The independent forensic team (IFT) investigating the Oroville Dam spillway incident last February has released its interim findings, and they indicate physical inspections alone are not adequate to identify risks and manage safety.
The team has progressed its investigation of physical factors and human and organizational factors since it published its preliminary findings on May 5.
At this time, the IFT believes the service spillway chute failure most likely initiated by the uplift and removal of a section of the slab in the chute downstream of Station 33+50 shortly after 10 am on Feb. 7. The underlying moderately to highly weathered rock and soil-like materials was directly exposed to high-velocity spillway flow. This flow rapidly eroded the foundation materials, removed additional chute slab sections in both upstream and downstream directions, and created the erosion hole that was observed at 12:30 pm on Feb. 7.
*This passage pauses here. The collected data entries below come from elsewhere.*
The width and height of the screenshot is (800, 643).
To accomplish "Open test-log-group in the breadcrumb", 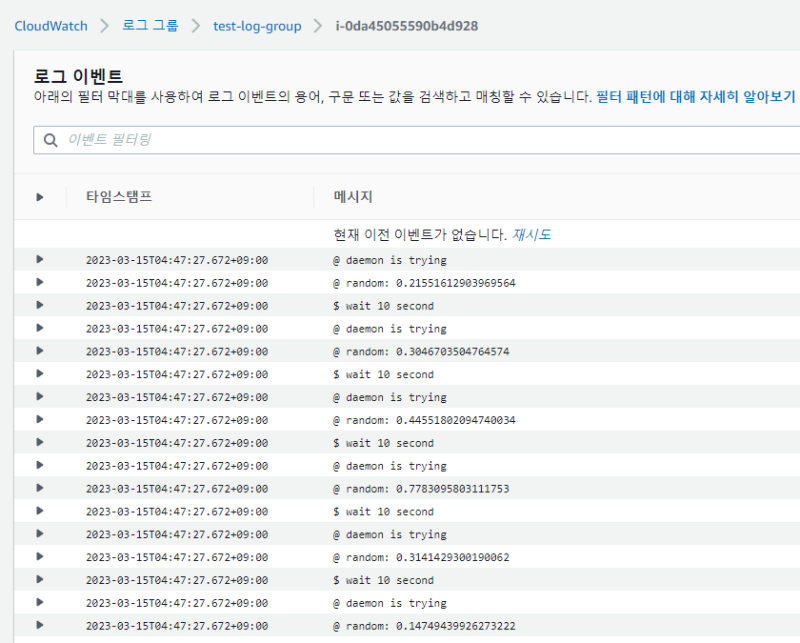I will 257,26.
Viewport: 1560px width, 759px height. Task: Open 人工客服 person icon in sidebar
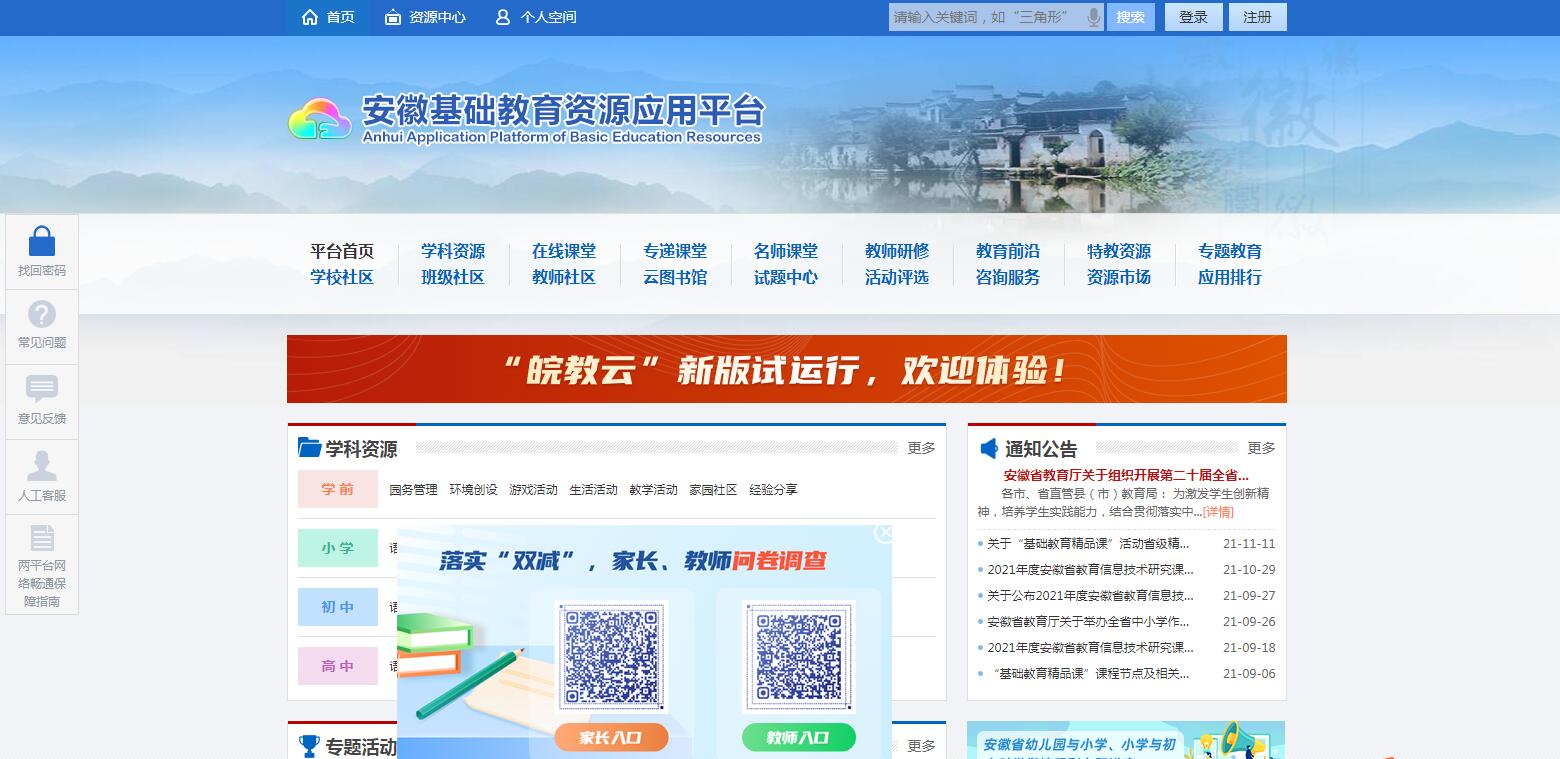click(42, 466)
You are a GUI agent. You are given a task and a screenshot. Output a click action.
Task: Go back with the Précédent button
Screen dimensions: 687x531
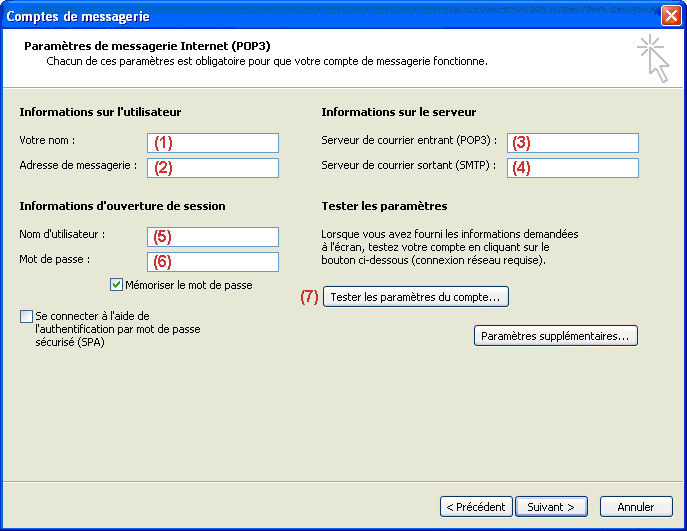click(x=476, y=506)
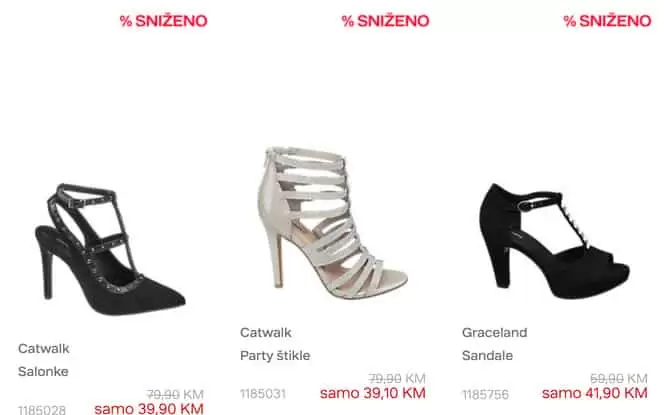This screenshot has height=415, width=664.
Task: Click crossed-out price 69,90 KM
Action: coord(619,378)
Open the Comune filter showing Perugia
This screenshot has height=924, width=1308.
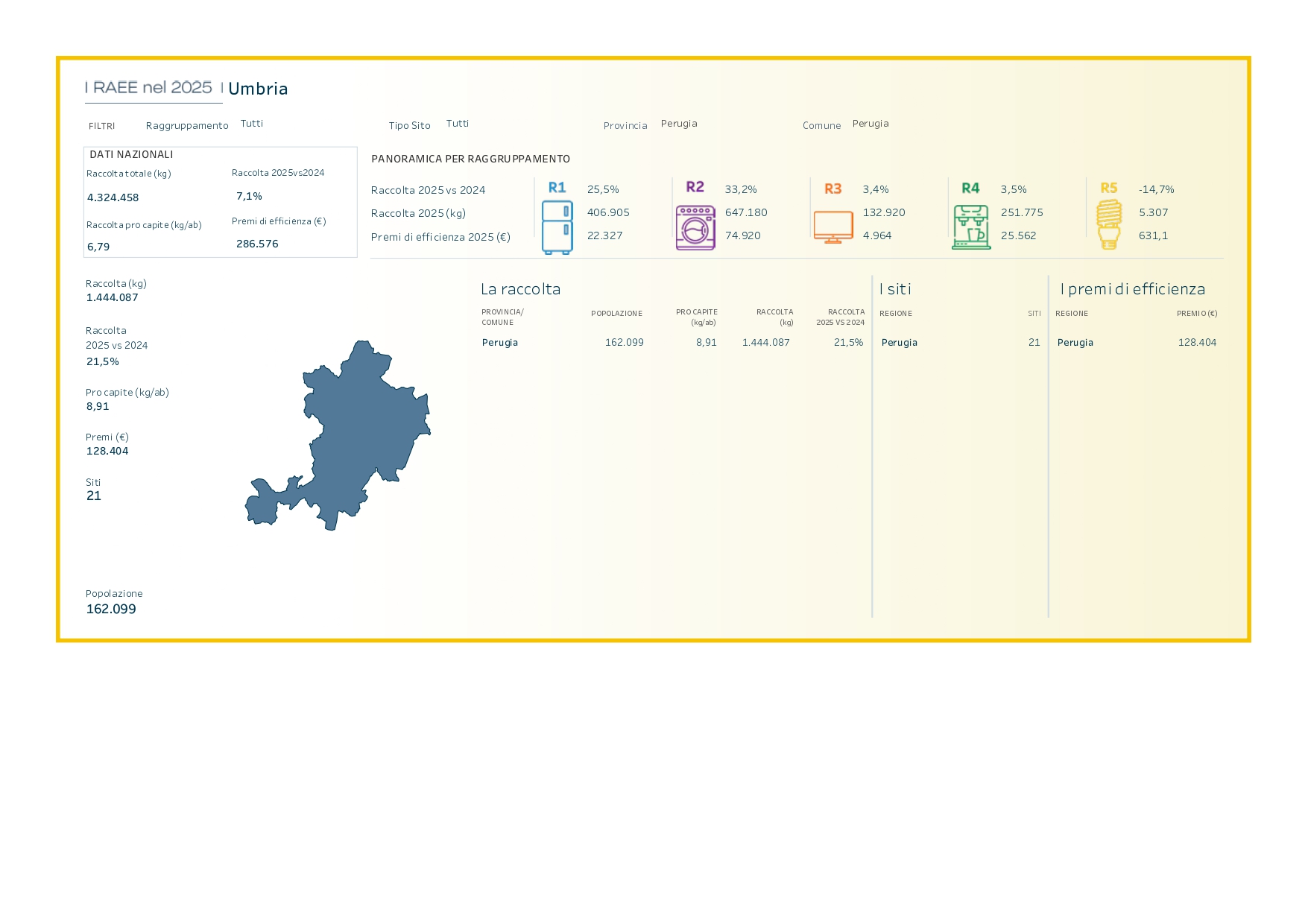click(x=871, y=124)
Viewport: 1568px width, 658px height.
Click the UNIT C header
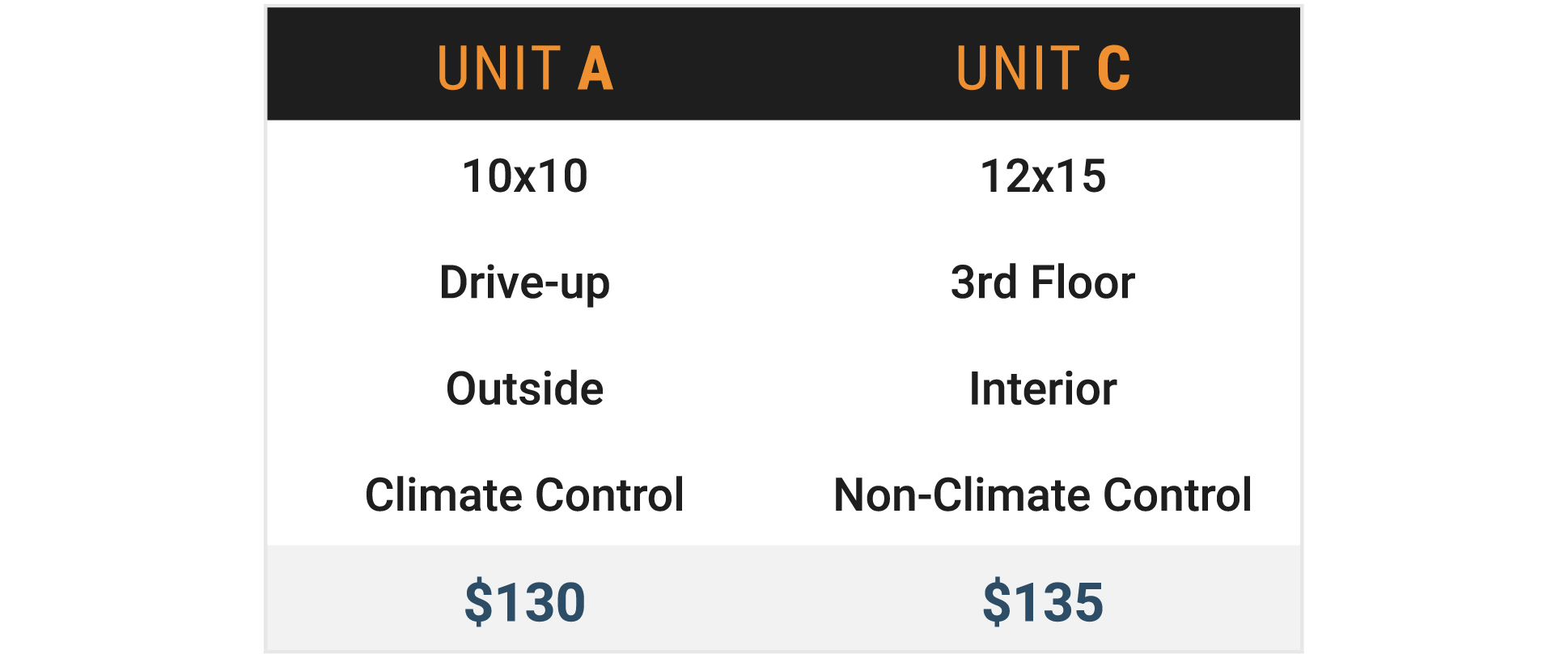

The IFT believes that four physical factors were most likely involved in the observed damage at the emergency spillway:
- New damage and/or deterioration of slab repairs that resulted in more potential flow disturbance locations and more flow into the foundation that during the prior spillway discharge events
- Possible expansion of relatively shallow void(s) under the slab due to long-term erosion under the slab
- Corrosion of the rebar across the concrete cracks or joints
- Reduction in anchor capacity due to erosion around anchors beneath the slab or anchor corrosion where anchors were not properly encapsulated in grout.
Three lessons to be learned have been identified so far:
- Physical inspections are not sufficient to identify risks and manage safety. At Oroville Dam, more frequent physical inspections would not likely have uncovered the issues which led to the spillway incident.
- Comprehensive periodic reviews of original design and construction, taking into account comparison with the current state of the practice, are needed for all components of dam projects. “The IFT has not seen any indication that such a review for the service spillway at Oroville Dam has ever been conducted since original construction,” the report says.
- Compliance with regulatory requirements is not sufficient to manage dam owners’ and public risk. “Current PFMA and risk analysis processes are … focused on uncontrolled release of reservoir water and generally do not include development of scenarios for non-release incidents that can result in … significant impacts to the owner and public.”
The IFT reviewed extensive documentation related to the geology and subsurface conditions of the spillway foundations; design and construction of the spillways; inspection, evaluation, maintenance and repair of the spillways; the California Department of Water Resources dam safety program management; and other regulatory framework for the project. The team also studied photos and videos of the spillway and post-incident forensic field investigation reports related to the failure and post-failure conditions.
The IFT’s final report will be issued in the fall of 2017.